Y precisamente por esa falta de
convencionalismos se hace el relato certero: huele a la complejidad de
lo real; transpira por todos los poros ambivalencia crepitante: la
contradicción asombrosa, desnuda, que late en el centro de toda
experiencia límite.
“¿Quién escribió que la creación literaria ilumina zonas de lo real a medida que va dejando otras a oscuras?”, se nos invita a pensar.
Dicho efecto de ambivalencia se consigue
mediante la peculiaridad del argumento, pero también mediante una forma
literaria exigente y bien trabada. En primer lugar, el discurso
narrativo se erige en presente, lejos del tiempo del pasado que es el
propio del relato construido, como indicaba Barthes en El grado cero de la escritura, de
manera que se consigue un efecto mayor de realidad, que se va abriendo a
sí misma como una revelación del instante, en su veracidad y falta de
artificio.

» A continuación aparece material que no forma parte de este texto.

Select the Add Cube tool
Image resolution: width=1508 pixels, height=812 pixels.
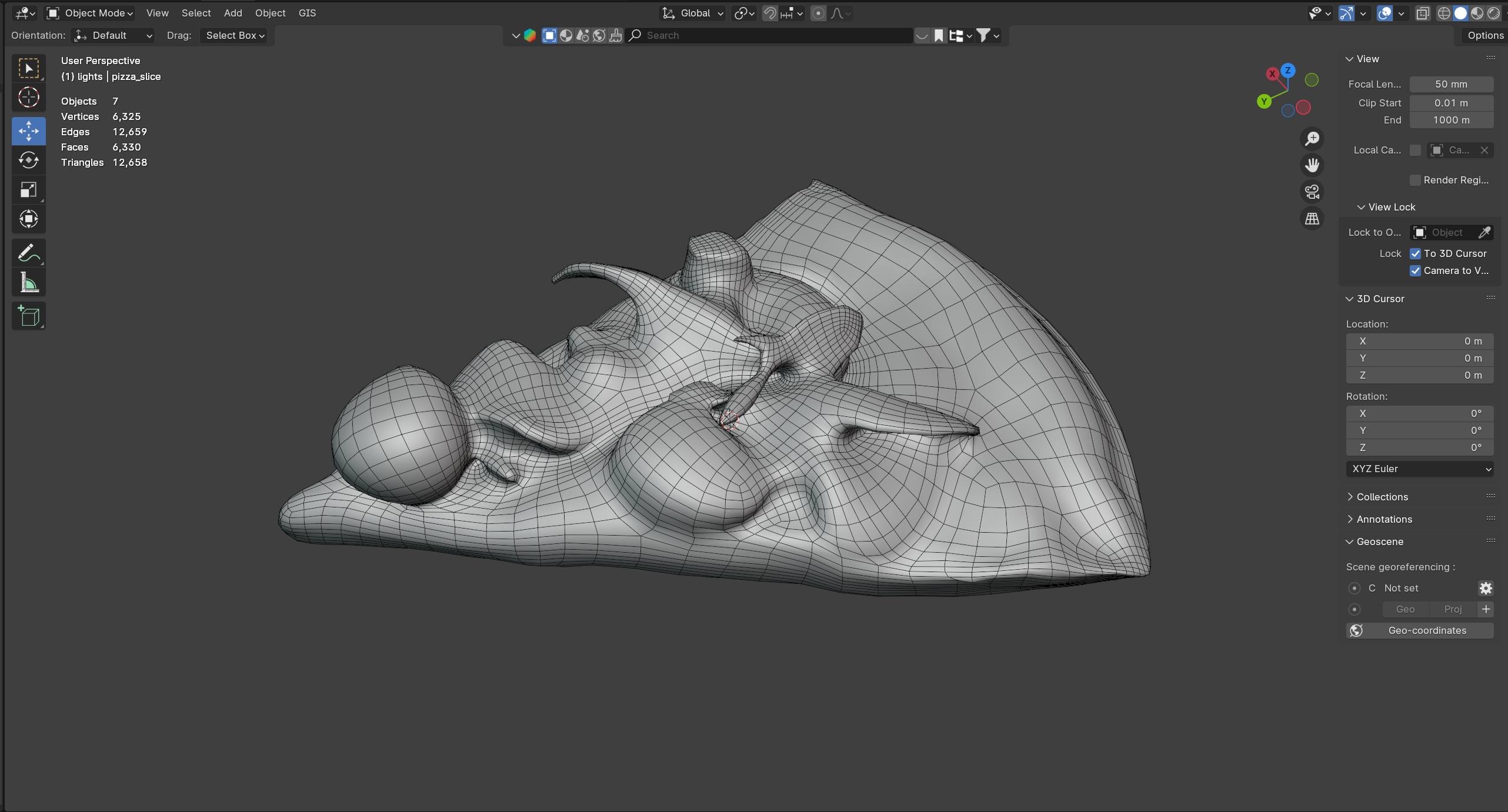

De este modo nos hace partícipes de la realidad “bárbara,
muda, sin significado”, como nos sugiere de un modo abiertamente
vilamatiano, pues dichas citas procedentes de Chet Baker piensa en su arte
u otras obras de Vila-Matas se injertan con naturalidad en la novela
formando parte del texto mismo, diríase que robándoselas al propio
autor, del mismo modo que haría él mismo.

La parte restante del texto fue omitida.